The SLLC amicus brief asserts that a local government does not need to immediately return a vehicle impounded because of code violations upon a debtor filing for bankruptcy. Instead, the brief argues, a bankruptcy petitioner should have to file an adversary proceeding to obtain the release of a vehicle. According to the brief, “[t]his rule protects the efficacy of traffic and parking regulations, as well as avoiding perverse incentives for owners of impounded vehicles to file bankruptcy petitions.” The brief also points out that “construing the automatic stay as requiring the immediate release of assets would undermine the government’s ability to enforce tax, licensing and regulatory laws.”

Oral arguments for this case have been scheduled for October 13.

Torres v. Madrid

In this case, police officers approached Roxanne Torres on suspicion she was the person they intended to arrest. Torres got inside a car and drove at one of the officers who fired at Torres through the windshield. Torres was shot twice. Torres claims the police officers used excessive force against her in violation of the Fourth Amendment. The Court will decide whether an unsuccessful attempt to detain a suspect by use of physical force is a “seizure” within the meaning of the Fourth Amendment or whether physical force must be successful in detaining a suspect to constitute a “seizure.”

The SLLC amicus brief argues that a Fourth Amendment “seizure” has not occurred when police unsuccessfully attempt to restrain someone using physical force.
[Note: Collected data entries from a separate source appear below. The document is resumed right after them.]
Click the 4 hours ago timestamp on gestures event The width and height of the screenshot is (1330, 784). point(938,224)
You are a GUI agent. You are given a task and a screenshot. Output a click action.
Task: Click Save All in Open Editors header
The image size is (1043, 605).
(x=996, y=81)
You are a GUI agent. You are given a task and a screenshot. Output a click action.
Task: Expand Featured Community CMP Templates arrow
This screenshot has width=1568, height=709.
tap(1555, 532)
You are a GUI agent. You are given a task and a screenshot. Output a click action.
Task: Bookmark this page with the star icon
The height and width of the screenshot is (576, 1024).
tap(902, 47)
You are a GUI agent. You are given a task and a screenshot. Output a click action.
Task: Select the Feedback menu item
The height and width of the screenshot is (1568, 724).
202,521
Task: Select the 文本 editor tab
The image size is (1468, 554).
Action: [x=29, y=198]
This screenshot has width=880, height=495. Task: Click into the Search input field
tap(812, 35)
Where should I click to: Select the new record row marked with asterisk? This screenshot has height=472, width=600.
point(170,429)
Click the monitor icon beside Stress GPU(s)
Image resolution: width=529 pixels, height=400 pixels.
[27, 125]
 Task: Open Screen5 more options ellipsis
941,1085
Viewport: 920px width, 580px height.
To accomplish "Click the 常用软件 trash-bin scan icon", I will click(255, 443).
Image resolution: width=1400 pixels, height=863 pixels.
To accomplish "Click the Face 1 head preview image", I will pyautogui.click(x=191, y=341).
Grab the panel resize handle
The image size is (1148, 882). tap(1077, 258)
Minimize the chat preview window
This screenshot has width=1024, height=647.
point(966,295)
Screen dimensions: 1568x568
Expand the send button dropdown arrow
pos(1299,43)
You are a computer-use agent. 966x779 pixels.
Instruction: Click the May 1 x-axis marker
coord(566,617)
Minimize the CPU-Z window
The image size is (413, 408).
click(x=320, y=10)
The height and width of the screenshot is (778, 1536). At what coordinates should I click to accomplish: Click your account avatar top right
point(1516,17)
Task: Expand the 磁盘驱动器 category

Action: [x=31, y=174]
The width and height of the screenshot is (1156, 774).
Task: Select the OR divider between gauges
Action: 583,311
Among other arguments, the brief provides practical reasons for rejecting Torres’s argument. “Fleeing suspects place officers and the public at risk, and [Torres’s] proposed definition would increase incentives to flee. In response, officers may be chilled from using the force necessary to bring suspects under physical control for fear of facing unwarranted excessive-force claims. Permitting individuals who flee to bring a Fourth Amendment claim would not deter unlawful police conduct, given that officers will not know in advance whether suspects will resist and evade capture.”

Oral arguments for this case have been scheduled for October 14.